Radial Nerve Palsy

Also known as: radial nerve injury, radial nerve dysfunction, radial nerve palsy, crutch palsy, Saturday night palsy, wrist drop

What is radial nerve palsy?

The radial nerve is responsible for sensation and movement along the posterior aspect of the arm and hand. Injury to this nerve is referred to as radial nerve palsy, and the symptoms typically include loss of sensation along the posterior aspect of arm, forearm and hand.

What causes radial nerve palsy?

More common causes of injury to the radial nerve include compression from crutches (crutch palsy) or from falling asleep with one’s arm hanging over a chair (Saturday night palsy). In both cases, the nerve gets compressed/squeezed in the armpit or against the humerus, the upper arm bone.  A more severe injury to the radial nerve can occur from humerus fractures.

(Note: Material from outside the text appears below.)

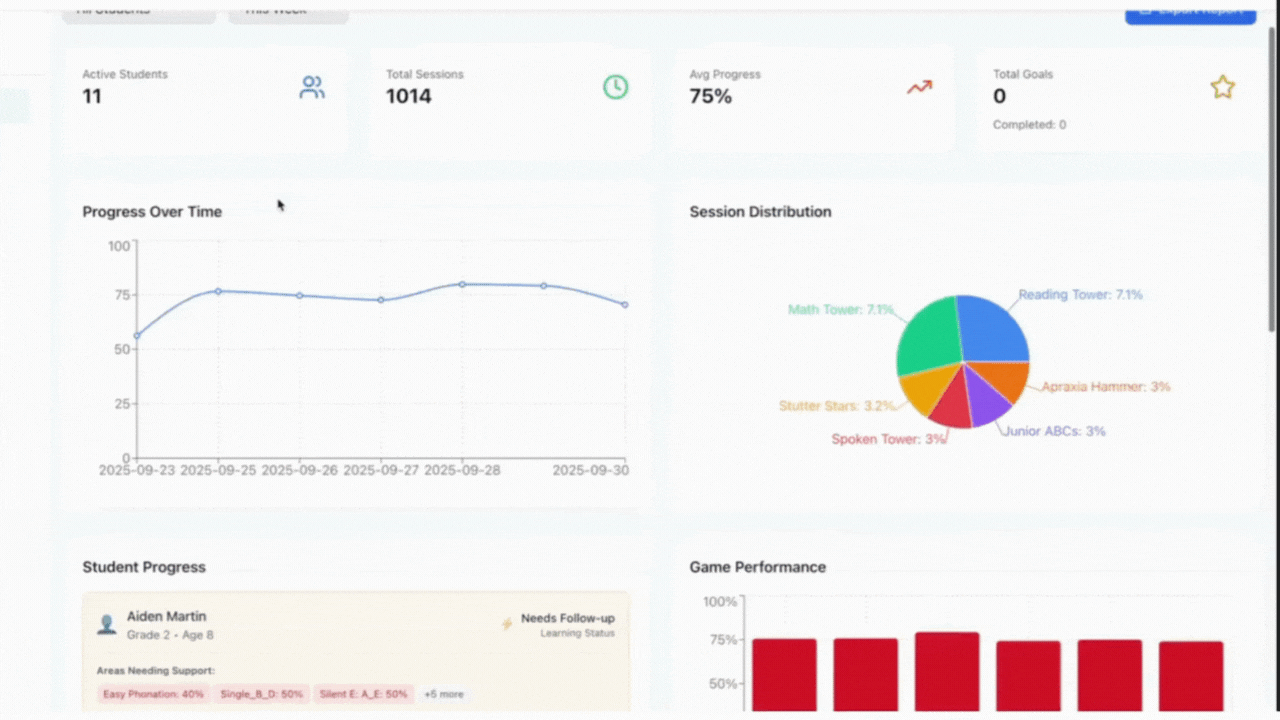Image resolution: width=1280 pixels, height=720 pixels.
Task: Click the green Math Tower pie slice
Action: point(929,335)
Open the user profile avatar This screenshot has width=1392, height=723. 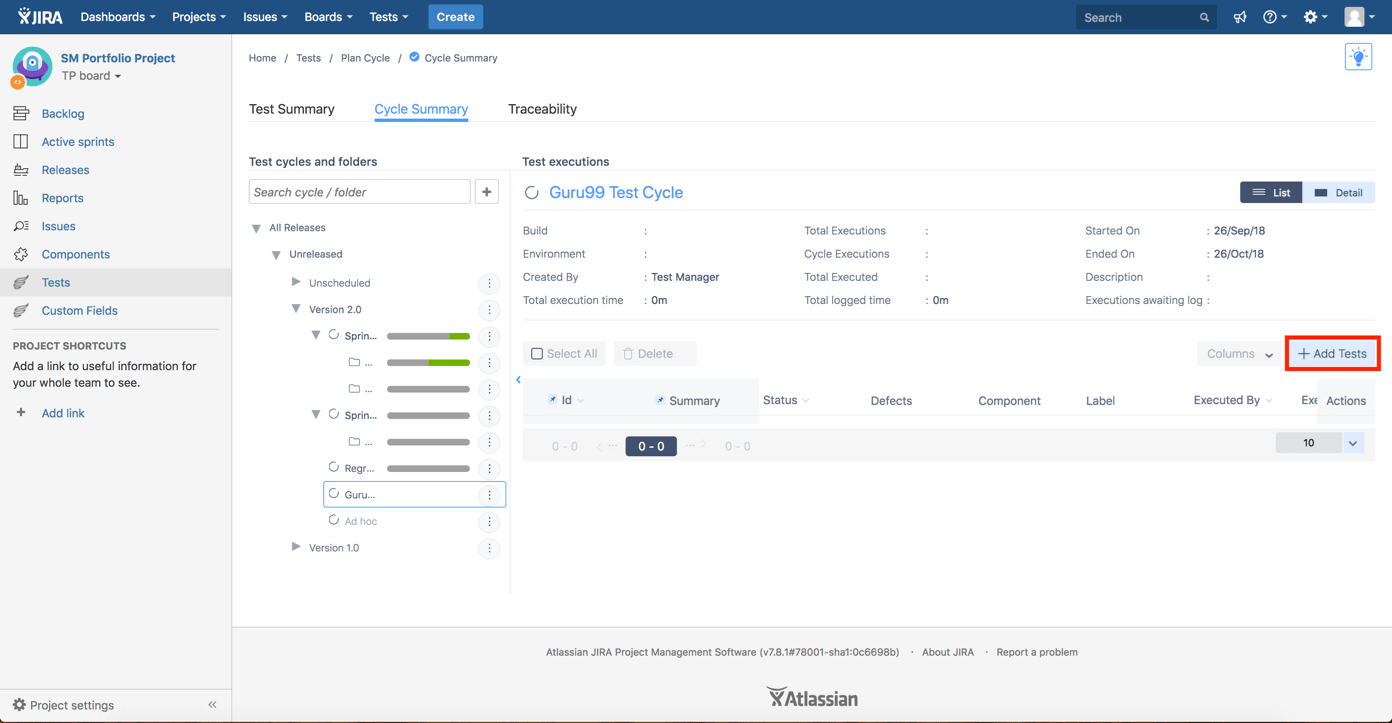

What are the symptoms of radial nerve palsy?

Pain, weakness, and loss of function are the most common symptoms of radial nerve palsy. Typically, the affected arm will have decreased sensation along the posterior/dorsal aspect of the arm, forearm and hand, and weakness of the muscles that perform extension of the wrist and fingers. Oftentimes, patients with radial nerve palsy will have a “wrist drop."

How can radial nerve palsy affect children?

Radial nerve palsy can be challenging for children in the same way it can affect adults.  The long term consequences in children can lead to bone and joint deformities. 

What are radial nerve palsy treatments?

Mild cases of radial nerve palsy may resolve with therapy alone. Therapy for radial nerve injury includes specialized splints and range of motion exercises to prevent permanent joint deformities from developing.  More severe cases —that do not demonstrate improvement within the first few weeks after injury— require further evaluation, which may include nerve conduction studies and electromyography and/or specialized nerve imaging.

If surgery is necessary, the procedure may include neurolysis (removal of scar tissue around the nerve), repair or reconstruction of the nerve with nerve grafts. The timing of decisions for surgery depend upon the mechanism and severity of the injury.

If the nerve does not recover, and there is a persistent weakness in the muscles of extension, tendon transfer procedures are considered.